Gemeinwohl als höchstes Gesetz auf Erden

Was ändert sich jetzt mit der neuen alten Spitze? Man darf vermuten: nicht sehr viel. "Die CSU hat an keiner Stelle einen inhaltlichen Richtungsstreit", sagte Seehofer. Er verwendete in seiner Rede viel Zeit darauf, über soziale Fragen zu sinnieren: Über Renten, die oft nicht zum Leben reichten, über hohe Mieten, über "das Megathema" Pflege.

Die Partei atme mit zwei Lungenflügeln, sagte Seehofer, das seien die christliche Soziallehre und die soziale Marktwirtschaft. Es ist wohl kein Zufall, dass in diesem vermeintlichen Gegensatz zweimal "sozial" vorkommt.

"Für uns liebe Freunde, bleibt im irdischen Dasein das höchste Gesetz das Gemeinwohl", sagte Seehofer.

Die SPD wird es erfreut vernommen haben.

Kontinuität statt Wandel

Söder wiederum betonte vor allem, was er genauso sehe wie Seehofer: Mieten, Pflege, Digitalisierung, Schule, weiter Stärkung der Polizei. Alles wichtig.

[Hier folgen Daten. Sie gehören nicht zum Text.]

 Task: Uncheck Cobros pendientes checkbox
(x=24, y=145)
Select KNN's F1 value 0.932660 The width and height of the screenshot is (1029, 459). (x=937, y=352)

Er wolle zeigen, sagte er zudem, dass dieser Wechsel „nicht etwa nur ein Kurswechsel ist, sondern ein Fortschreiben". Als wäre nicht die große Frage: Ist es überhaupt ein Kurswechsel? Und wenn nicht: Wozu dann der Wechsel?

Nur in einem Punkt wurde deutlich, dass er sich und die Partei neu positionieren will: wenn es um Zuwanderungspolitik geht, um Heimat, um deutsche Identitätspolitik.

Angebote an die "demokratische Rechte"

Heimat, diesen Begriff habe Bayern neu besetzt, sagte Söder auf einem Parteitag, auf dem es zwar immer wieder im Zuwanderung ging, aber keine grellen, keine zornigen, kaum antimuslimische Töne zu vernehmen waren – Österreich, wo zuletzt beide Präsidentschaftskandidaten mit dem Begriff für sich warben, habe es Bayern nachgemacht.

Und die Heimat sei nun einmal vorwiegend christlich, sagten beide Kandidaten. "Der Islam hat die letzten 200 Jahre keinen überragenden Beitrag für Bayern erbracht", spitzte Söder die Botschaft zu.

Wer für die Scharia sei oder die Burka, der dürfe diese Meinung haben, sagte er außerdem. Man erwartete jetzt einen Satz wie: Aber ich darf diese Meinung falsch finden. Stattdessen: "Er muss sie nicht in Bayern und Deutschland haben."

Und warum das Ganze? "Die demokratische Rechte gehört genauso dazu", diejenigen also, die rechts der CSU stehen, die müsse die Partei einbinden, "sonst ist unser Land demokratisch herausgefordert“.